■ **Work instruction**
Find every line in the records below that holds the word "computer", and copy each one.

● ● ●

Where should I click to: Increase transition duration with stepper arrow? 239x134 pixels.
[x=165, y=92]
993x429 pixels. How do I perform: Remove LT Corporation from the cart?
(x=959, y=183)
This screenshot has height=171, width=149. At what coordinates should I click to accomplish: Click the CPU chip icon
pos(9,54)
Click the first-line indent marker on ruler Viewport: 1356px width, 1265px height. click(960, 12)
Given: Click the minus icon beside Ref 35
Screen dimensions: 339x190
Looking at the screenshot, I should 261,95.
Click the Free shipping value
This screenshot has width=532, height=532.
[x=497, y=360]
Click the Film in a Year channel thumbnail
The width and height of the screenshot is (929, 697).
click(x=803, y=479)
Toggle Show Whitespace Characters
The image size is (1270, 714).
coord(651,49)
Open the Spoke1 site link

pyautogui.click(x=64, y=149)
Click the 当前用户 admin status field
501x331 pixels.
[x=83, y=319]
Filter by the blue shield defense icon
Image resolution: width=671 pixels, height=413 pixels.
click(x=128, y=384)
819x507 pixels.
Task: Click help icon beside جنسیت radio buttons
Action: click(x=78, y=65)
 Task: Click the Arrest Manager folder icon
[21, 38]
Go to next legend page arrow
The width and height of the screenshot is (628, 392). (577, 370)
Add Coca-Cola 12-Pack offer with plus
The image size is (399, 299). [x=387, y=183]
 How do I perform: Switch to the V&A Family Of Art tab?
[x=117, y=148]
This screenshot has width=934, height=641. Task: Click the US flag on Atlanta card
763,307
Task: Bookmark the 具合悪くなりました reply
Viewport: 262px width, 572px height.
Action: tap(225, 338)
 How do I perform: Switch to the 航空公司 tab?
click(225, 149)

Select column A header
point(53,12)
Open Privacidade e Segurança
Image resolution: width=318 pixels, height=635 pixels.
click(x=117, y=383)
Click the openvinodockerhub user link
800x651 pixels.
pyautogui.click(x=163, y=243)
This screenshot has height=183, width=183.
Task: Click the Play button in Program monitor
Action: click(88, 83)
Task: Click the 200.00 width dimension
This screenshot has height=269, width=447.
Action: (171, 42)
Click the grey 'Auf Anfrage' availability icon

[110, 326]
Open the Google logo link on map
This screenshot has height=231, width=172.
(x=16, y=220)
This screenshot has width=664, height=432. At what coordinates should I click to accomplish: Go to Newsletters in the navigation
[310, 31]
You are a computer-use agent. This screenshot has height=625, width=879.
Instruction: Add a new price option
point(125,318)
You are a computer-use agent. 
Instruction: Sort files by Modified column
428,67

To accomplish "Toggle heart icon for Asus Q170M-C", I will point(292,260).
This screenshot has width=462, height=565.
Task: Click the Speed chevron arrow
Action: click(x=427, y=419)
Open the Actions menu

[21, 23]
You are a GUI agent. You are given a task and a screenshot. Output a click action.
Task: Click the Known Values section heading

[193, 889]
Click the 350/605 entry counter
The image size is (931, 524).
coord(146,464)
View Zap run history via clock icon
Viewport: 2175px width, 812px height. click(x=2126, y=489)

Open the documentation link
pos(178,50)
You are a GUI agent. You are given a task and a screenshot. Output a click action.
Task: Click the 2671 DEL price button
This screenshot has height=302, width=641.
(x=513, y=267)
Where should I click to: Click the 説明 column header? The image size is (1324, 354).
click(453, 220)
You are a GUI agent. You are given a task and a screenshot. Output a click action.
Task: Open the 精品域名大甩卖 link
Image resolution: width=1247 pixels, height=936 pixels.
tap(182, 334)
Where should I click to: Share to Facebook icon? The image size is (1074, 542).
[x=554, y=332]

● ● ●

■ **Answer for the task**
You are a computer-use agent. This screenshot has height=625, width=879.
You are a computer-use agent. 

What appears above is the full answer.